Tja, en ook deze profetieën aangaande de wederkomst die in het tweede testament zijn opgetekend staan vol met verwijzingen vanuit het eerste testament:
In Openbaring lazen we in vers 1: En ik zag, en zie, een witte wolk, en op de wolk zat Iemand als een Mensenzoon, met op Zijn hoofd een gouden kroon en in Zijn hand een scherpe sikkel.
In Ezechiël 1 vers 26 lezen we:
En boven het gewelf dat boven hun hoofden was, was iets met het uiterlijk van een saffiersteen, iets wat leek op een troon. En daarboven, op wat op een troon leek, was iets wat leek op een mens.

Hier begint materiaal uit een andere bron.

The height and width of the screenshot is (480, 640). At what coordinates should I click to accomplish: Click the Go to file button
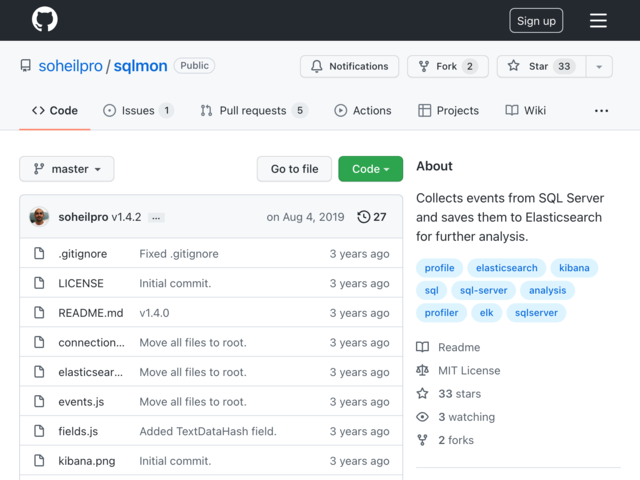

En in Daniel 7 vers 13 en 14 lezen we:
Ik keek toe in de nachtvisioenen, en zie, er kwam met de wolken van de hemel Iemand als een Mensenzoon. Hij kwam tot de Oude van dagen en men deed Hem voor Zijn aangezicht naderbij komen.
Hem werd gegeven heerschappij, eer en koningschap,
en alle volken, natiën en talen moesten Hem vereren.
Zijn heerschappij is een eeuwige heerschappij,
die Hem niet ontnomen zal worden,
en Zijn koningschap zal niet te gronde gaan.
Enerzijds lezen we over Zijn komst dus als een verschrikkelijke tijd waarin God de Mensenzoon met Zijn sikkel over de aarde zal gaan om te oogsten en spreekt over de toorn van God. En het is verschrikkelijk om te lezen.
Als Daniel deze profetie van God ontvangt schrijft hij welke uitwerking dat op hem heeft: Ik, Daniël, was tot in het diepst van mijn geest geraakt, en de visioenen die mij voor ogen kwamen, verschrikten mij.
Maar dan eindigt hij in dit hoofdstuk, wanneer hij alle verschrikkingen gezien heeft met de woorden:
Maar het koningschap en de heerschappij
en de grootheid van de koninkrijken onder heel de hemel
zullen gegeven worden aan het volk van de heiligen van de Allerhoogste.
Zijn koninkrijk zal een eeuwig koninkrijk zijn,
en alles wat heerschappij heeft, zal Hem eren en gehoorzamen.
Laten we naar Zijn komst uitzien. Vol verwachting.
Als dat geen zegen is:
Vanmorgen heb ik gekozen voor een lied van Joshua Aaron. Hij zingt het lied met de titel: When He Appears, Wanneer Hij verschijnt.
Hij zingt over de tekst uit 1 Johannes 3 vers 2 waar we lezen:
Geliefden, nu zijn wij kinderen van God, en het is nog niet geopenbaard wat wij zullen zijn. Maar wij weten dat, als Hij geopenbaard zal worden, wij Hem gelijk zullen zijn; want wij zullen Hem zien zoals Hij is.